Walking away from Rodney Parade on Saturday, I was struggling to figure out how I felt about the 90 minutes I had just watched.

The latest three of 24 dropped points this season had left a familiar taste of frustration with a team seemingly obsessed with footballing self-mutilation. An unmistakable feature of the last two seasons that under a third manager has still not gone away.

But this game had not felt as hopeless as the two Colchester United collapses, for example, which had seemed to add punctuation to the end of some rather alarming sentences. Even if the infuriating trait of allowing a negative momentum switch after a promising start had eventually yielded a goal remained a core part of the collapse.

But in game two of Gunning’s tenure, we are still looking for signs of better to come. The team have quickly taken to his style of play and when they were able to combine, the passing moves were very slick and devastating. In both games so far, there has been a slightly troubling level of profligacy in the final third, but hopefully, the offensive additions will find a solution to that.

For the first time in his five games in charge, Gunning was faced with a side that had clearly set up knowing what he was going to try.

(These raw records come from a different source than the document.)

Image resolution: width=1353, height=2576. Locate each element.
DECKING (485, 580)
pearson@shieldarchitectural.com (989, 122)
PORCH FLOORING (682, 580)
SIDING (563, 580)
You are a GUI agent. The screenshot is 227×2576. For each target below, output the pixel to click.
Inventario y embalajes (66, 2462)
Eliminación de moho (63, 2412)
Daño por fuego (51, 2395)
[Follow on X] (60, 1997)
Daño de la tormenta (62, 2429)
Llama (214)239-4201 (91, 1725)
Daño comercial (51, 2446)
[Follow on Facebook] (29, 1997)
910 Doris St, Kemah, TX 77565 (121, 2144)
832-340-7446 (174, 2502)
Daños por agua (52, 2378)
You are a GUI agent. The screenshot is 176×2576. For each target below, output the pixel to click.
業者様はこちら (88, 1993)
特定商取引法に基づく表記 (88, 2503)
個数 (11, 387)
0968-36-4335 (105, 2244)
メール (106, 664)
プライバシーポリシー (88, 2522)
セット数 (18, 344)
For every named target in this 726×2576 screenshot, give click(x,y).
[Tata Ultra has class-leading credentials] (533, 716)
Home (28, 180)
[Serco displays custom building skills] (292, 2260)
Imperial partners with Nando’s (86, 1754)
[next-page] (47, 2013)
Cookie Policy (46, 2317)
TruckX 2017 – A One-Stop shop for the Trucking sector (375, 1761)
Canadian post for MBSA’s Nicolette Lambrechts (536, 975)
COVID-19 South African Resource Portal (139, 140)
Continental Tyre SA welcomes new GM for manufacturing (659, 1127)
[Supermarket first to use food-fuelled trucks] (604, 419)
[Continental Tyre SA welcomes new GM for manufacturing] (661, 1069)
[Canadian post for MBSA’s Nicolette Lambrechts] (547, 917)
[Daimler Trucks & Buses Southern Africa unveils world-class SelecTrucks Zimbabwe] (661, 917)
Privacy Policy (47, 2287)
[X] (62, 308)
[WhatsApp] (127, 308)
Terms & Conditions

Paul Glatzel and Rushian Hepburn-Murphy were met with two defenders wherever they went, and this made balls in behind trickier than the havoc Bradford allowed them to cause. But despite these shackles, Town were still much the better side and could have been multiple goals to the good at the break.

We were promised that this side would now be stepping on throats from advantageous positions, but the same old dropping deep still followed finally finding the opener. Gunning’s attacking changes helped to ease the pressure and Town once more should have found a winner as Zack Elbouzedi and Harry McKirdy made a big difference.

Despite having to look at another set of puzzled defenders standing around as the opposition fans hollered, scarcely able to believe their luck, the optimism that started to grow at about eight o’clock on Thursday still remained. The general football remained fun and the signings had seemed to slot in where they were supposed to go.

Ever since I jokingly said that the Daily Record might be referring to Swindon when they said McKirdy was on the move, that dangerous commodity of hope has been around once more. Is there going to be enough time to fix everything that went wrong since the last time Town played Newport? Probably not. However, there is enough time to give the impression that next season could be that season. Leaving the Fans’ Forum two days earlier, that thought was not even remotely crossing my mind.

McKirdy was the best possible player for the state of this regime and Gunning, Clem Morfuni, and the whole club have 16 games to use that hype to prove there is something here that is worth more than being dumped unceremoniously into the biggest dustbin you can find on April 28. Some of the permanent signings this window and the work that Jamie Russell did make me think that against all odds there might be.

More than anything this is about Gunning. He, more than anyone else, needs to prove himself as more than the cheap option by the end of the season. I like the early signs from him but now he has had his first setback, we will need to see the kind of response that Michael Flynn never found.